***** TASK MATERIAL *****

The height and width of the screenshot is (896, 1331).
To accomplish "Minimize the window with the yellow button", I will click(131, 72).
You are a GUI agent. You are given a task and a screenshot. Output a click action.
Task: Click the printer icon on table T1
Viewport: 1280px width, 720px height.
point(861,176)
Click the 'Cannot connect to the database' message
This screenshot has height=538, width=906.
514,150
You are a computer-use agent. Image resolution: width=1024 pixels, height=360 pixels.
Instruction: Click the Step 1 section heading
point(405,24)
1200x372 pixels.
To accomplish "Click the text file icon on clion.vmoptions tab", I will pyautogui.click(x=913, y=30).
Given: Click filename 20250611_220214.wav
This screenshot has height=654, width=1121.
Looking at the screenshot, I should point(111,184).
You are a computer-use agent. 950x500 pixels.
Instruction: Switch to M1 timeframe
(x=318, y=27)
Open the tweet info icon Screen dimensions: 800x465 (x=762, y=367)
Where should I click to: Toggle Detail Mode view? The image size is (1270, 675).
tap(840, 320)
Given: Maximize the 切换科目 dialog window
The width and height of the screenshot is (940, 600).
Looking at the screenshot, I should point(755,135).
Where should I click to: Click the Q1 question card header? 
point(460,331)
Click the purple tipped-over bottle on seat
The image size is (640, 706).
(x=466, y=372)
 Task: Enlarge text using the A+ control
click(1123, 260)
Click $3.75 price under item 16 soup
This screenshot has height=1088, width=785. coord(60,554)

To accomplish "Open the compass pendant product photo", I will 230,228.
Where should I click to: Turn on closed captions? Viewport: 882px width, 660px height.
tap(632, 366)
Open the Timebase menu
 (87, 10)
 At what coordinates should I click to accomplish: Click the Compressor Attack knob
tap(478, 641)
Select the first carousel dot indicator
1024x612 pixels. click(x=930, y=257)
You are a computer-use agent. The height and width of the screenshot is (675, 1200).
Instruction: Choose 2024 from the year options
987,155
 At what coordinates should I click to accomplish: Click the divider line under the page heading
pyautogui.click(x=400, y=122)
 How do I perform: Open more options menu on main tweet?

*****

* _WORK TO BE COMPLETED_
Extract every line of the records above that contains the word "will".

* _WRITTEN REPLY_
To accomplish "Minimize the window with the yellow button", I will click(131, 72).
To accomplish "Click the text file icon on clion.vmoptions tab", I will pyautogui.click(x=913, y=30).
To accomplish "Open the compass pendant product photo", I will 230,228.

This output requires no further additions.